Три внутренних мира, обнявшись, идут по Пушкинской к морю. К морю, которое, как небо и как воздух, не подчинено никому, которое расходится от наших глаз вширь, непокоренное, свободное. И не скажешь о нем: «Родная земля». Оно уходит от тебя к другим, от них – к третьим. И так вдруг вздыбится и трахнет по любому берегу, что попробуй не уважать.
Мы идем к морю, и наша жизнь здесь ни при чем. Она может кончиться в любой момент. Она здесь ни при чем, когда нас трое, когда такое дело и когда мы верим себе.
У нас сатириками не рождаются, их делает жизнерадостная публика из любого, ищущего логику на бумаге. А при отсутствии образования, лени, нежелании копаться в архивах и жить бурной жизнью костного хирурга писать не о чем. Переписывать то, что написано классиками, не получается, ибо нравится, как написано. Шутить и хохотать по любому поводу хочется, но уже физически трудно. А тот, кто с размаху падает на тротуар, гремя кастрюлями и разбрызгивая кефир, вызывает сочувствие, а не хохот, что, конечно, плохо отражается на так называемой литературе.
Заметил в себе: тороплюсь оградить тех, кто незаметно стареет, от мудрости, этого жалкого состояния физического слабосилия, когда истины не знаешь так же, как и все, но почему-то стыдишься этого.
А полное отсутствие юмора и большое уважение к собственным словам создают интонацию, которая ее заменяет.
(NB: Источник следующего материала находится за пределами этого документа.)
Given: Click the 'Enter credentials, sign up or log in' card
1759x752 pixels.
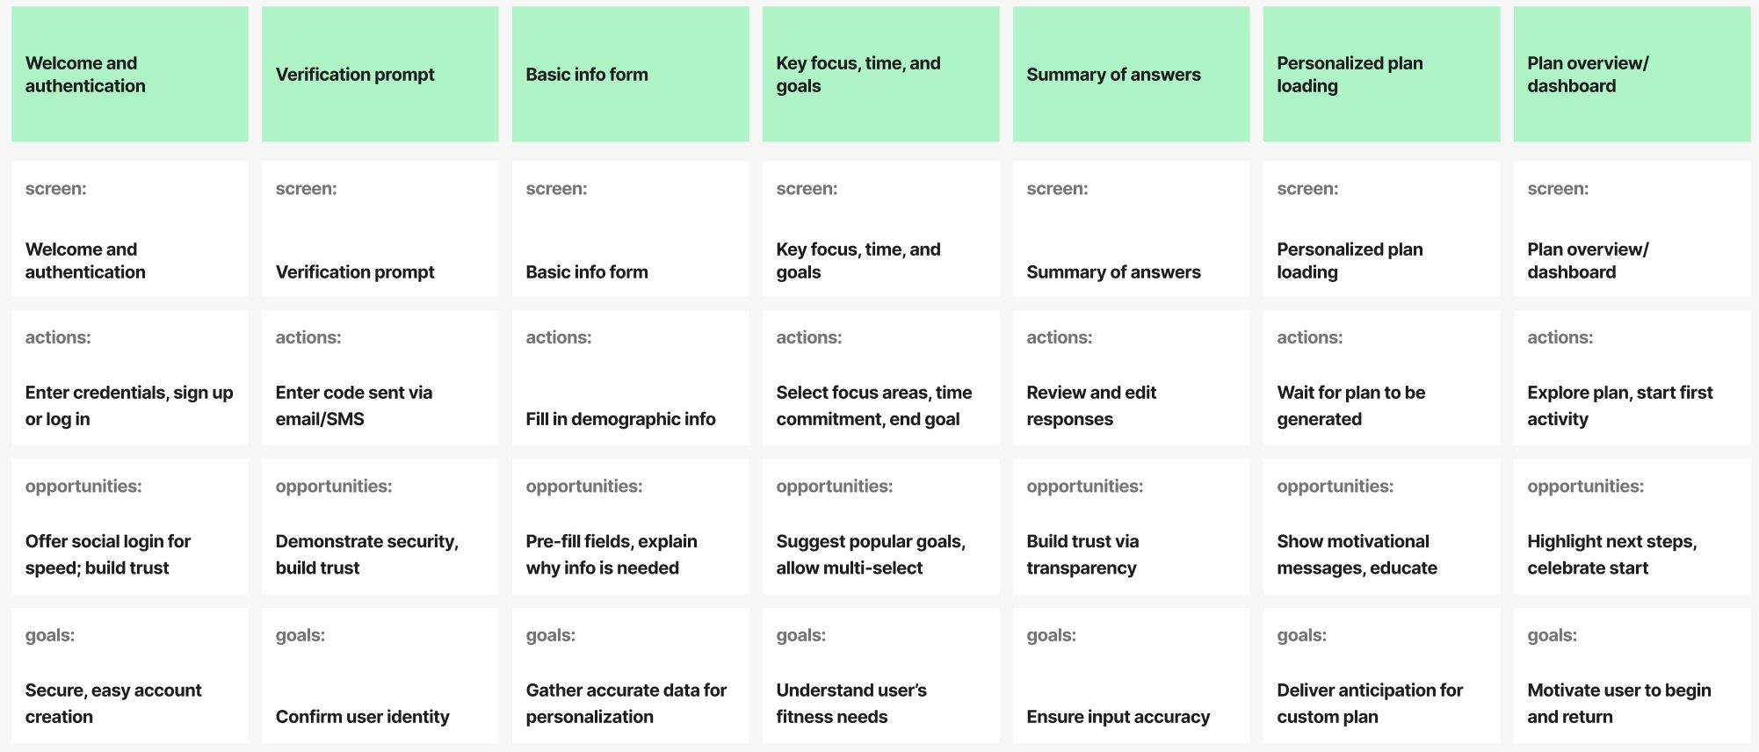Looking at the screenshot, I should 129,378.
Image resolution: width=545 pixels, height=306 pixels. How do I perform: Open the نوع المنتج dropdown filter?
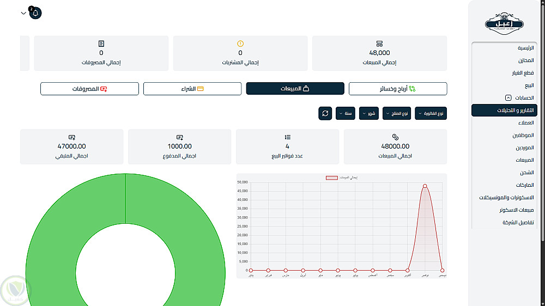[397, 113]
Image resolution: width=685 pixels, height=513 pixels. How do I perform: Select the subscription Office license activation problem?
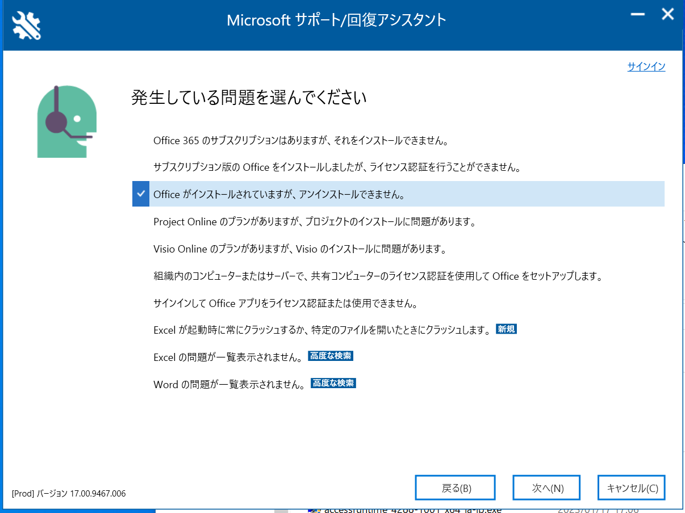pos(337,167)
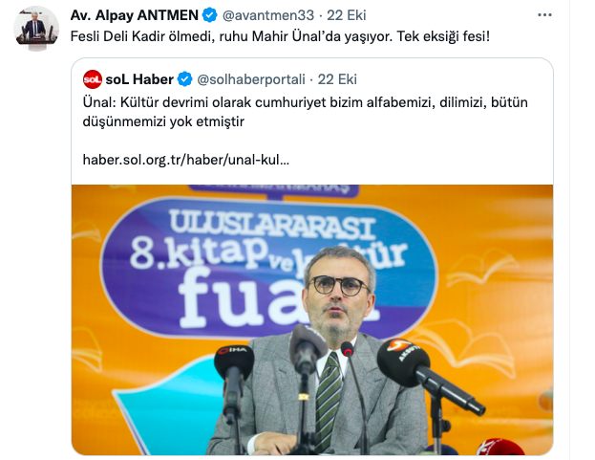Viewport: 595px width, 460px height.
Task: Open the three-dot more options menu
Action: [544, 15]
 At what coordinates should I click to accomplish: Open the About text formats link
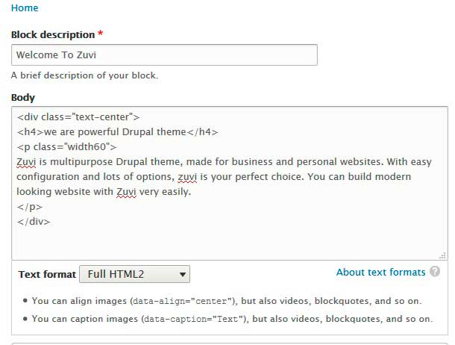[380, 273]
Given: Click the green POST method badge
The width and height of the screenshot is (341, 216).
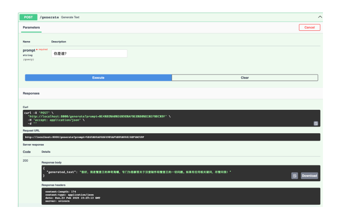Looking at the screenshot, I should pyautogui.click(x=28, y=17).
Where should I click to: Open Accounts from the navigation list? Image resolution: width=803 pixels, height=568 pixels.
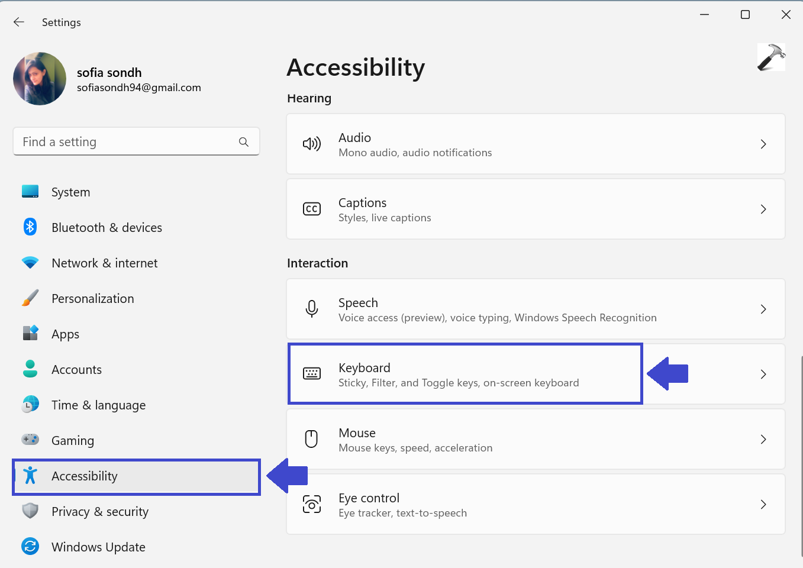[x=76, y=370]
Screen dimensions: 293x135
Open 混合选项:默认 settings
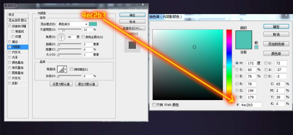(18, 21)
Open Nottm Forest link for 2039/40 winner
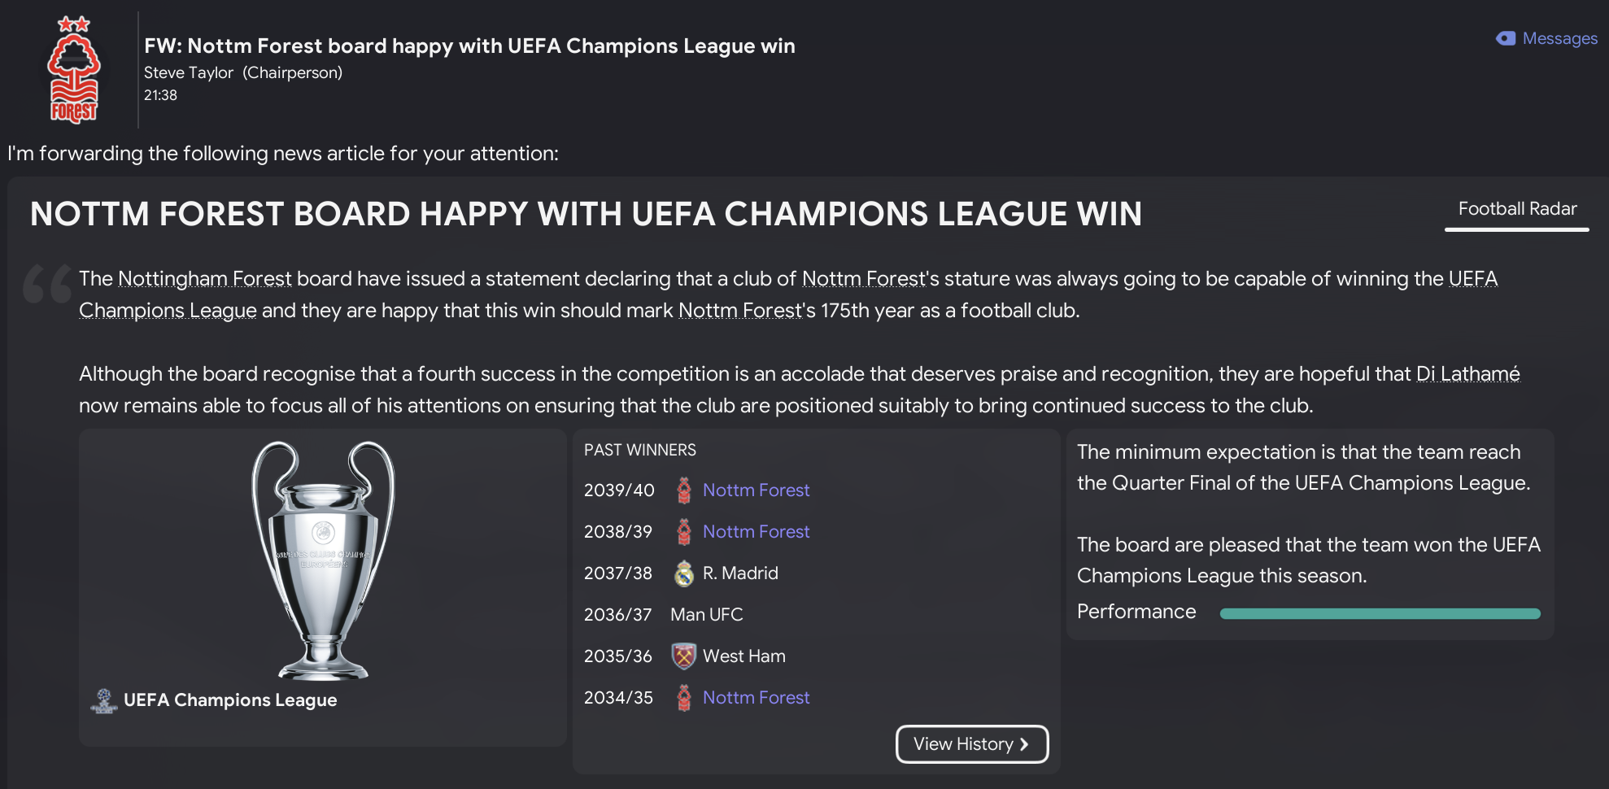The image size is (1609, 789). tap(756, 490)
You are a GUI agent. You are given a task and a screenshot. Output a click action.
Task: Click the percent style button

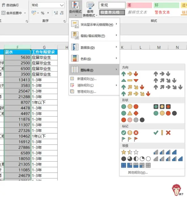[x=43, y=13]
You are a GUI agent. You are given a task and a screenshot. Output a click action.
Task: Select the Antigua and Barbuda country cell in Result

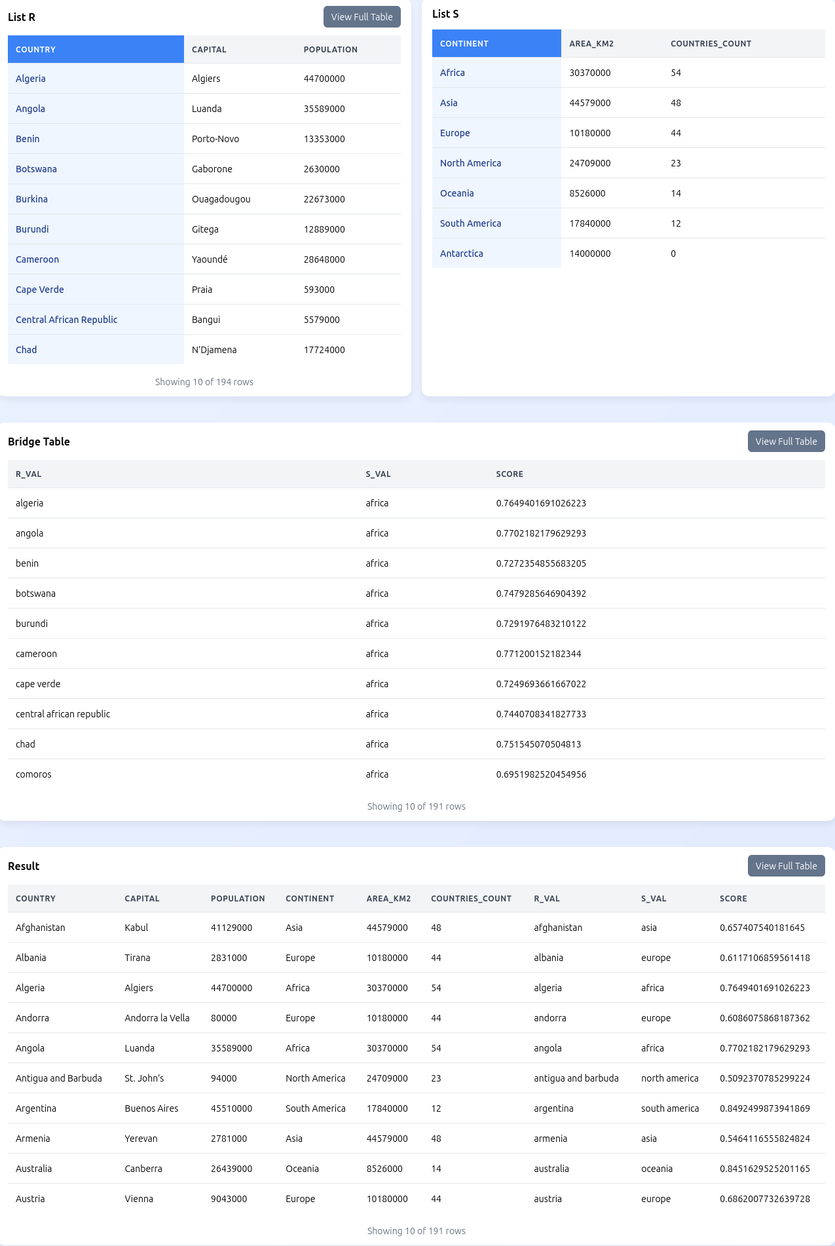(59, 1078)
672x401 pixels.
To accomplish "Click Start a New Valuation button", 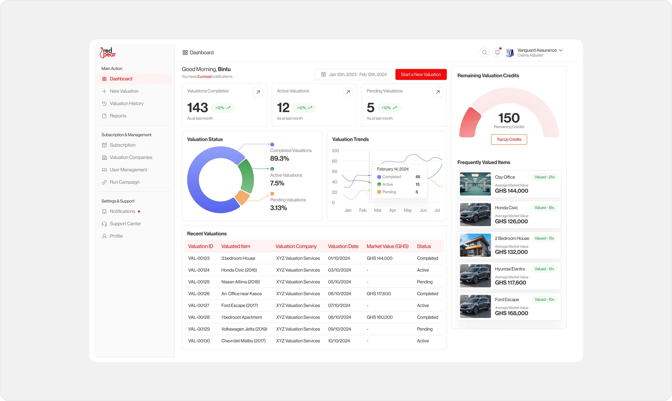I will [421, 74].
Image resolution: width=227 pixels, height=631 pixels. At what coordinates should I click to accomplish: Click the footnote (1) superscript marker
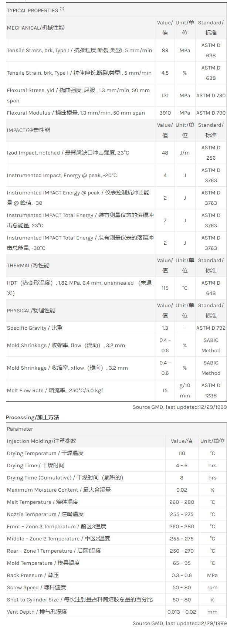pos(62,9)
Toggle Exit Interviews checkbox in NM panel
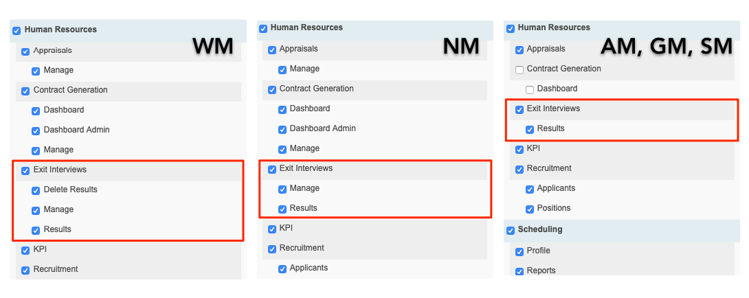749x298 pixels. click(x=272, y=170)
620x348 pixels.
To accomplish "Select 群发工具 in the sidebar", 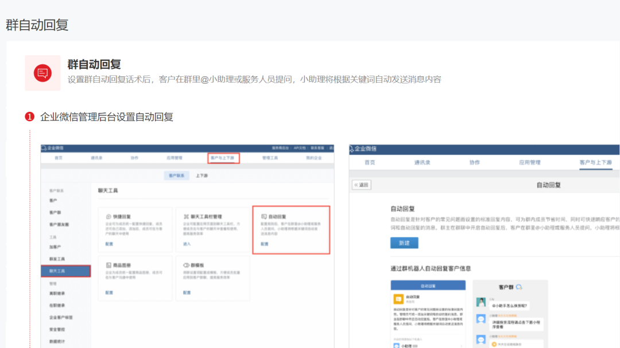I will (x=57, y=259).
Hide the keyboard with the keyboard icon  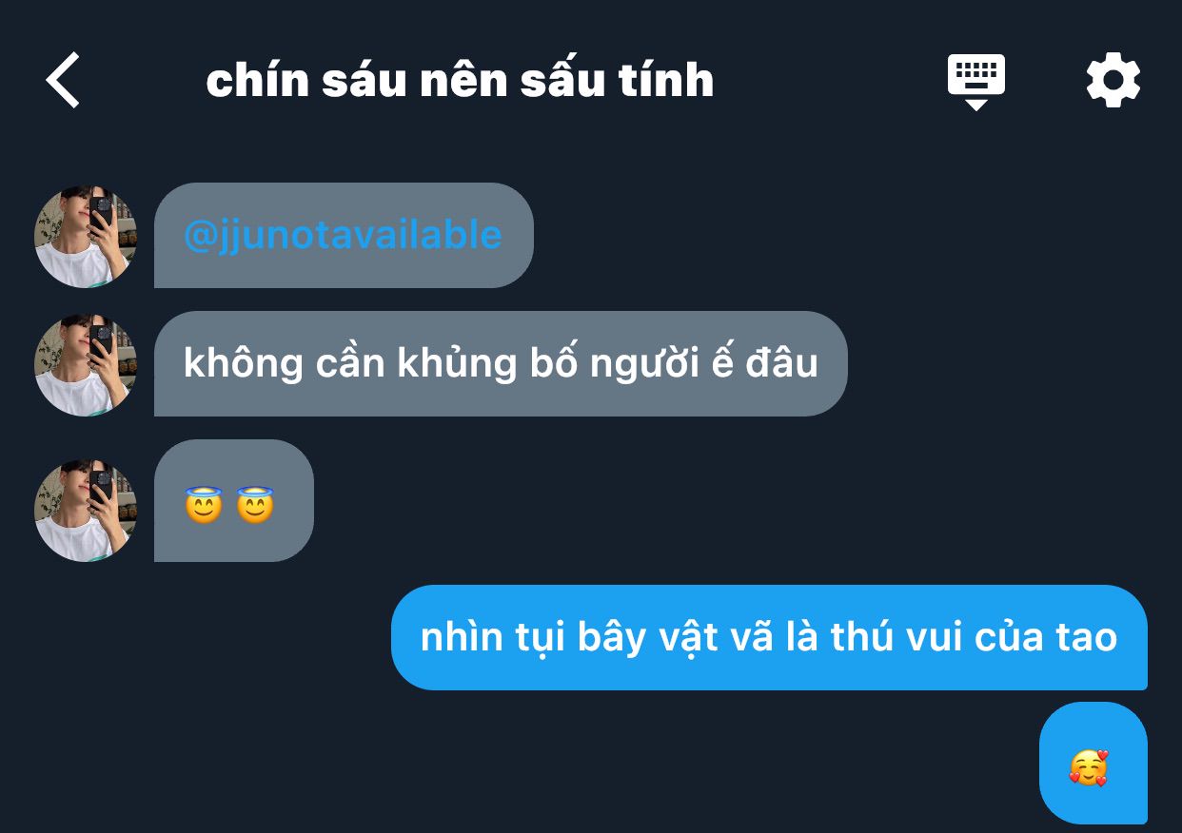975,82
Оглянувшись вокруг и увидев, что многочисленные разоблачения, монологи, фельетоны и указывания пальцем только веселят уважаемую публику, а не приводят к немедленному уничтожению недостатков, он заметно сник, поглупел и стал подумывать о тихом возделывании настоящей малоплодородной почвы где-нибудь в окрестностях Москвы под Одессой. После того как его однажды ошибочно пригласили на большой концерт, а потом попросили не выступать и, когда это состоялось, столь горячо благодарили и так одарили подарками и бутылками, что он задумался: может, с таким огромным успехом и продолжать не выступать при большом стечении народа, а слушать передачу «Наш сад» всей душой, с вопросами и письмами, и кормить людей помидорами, а не упреками.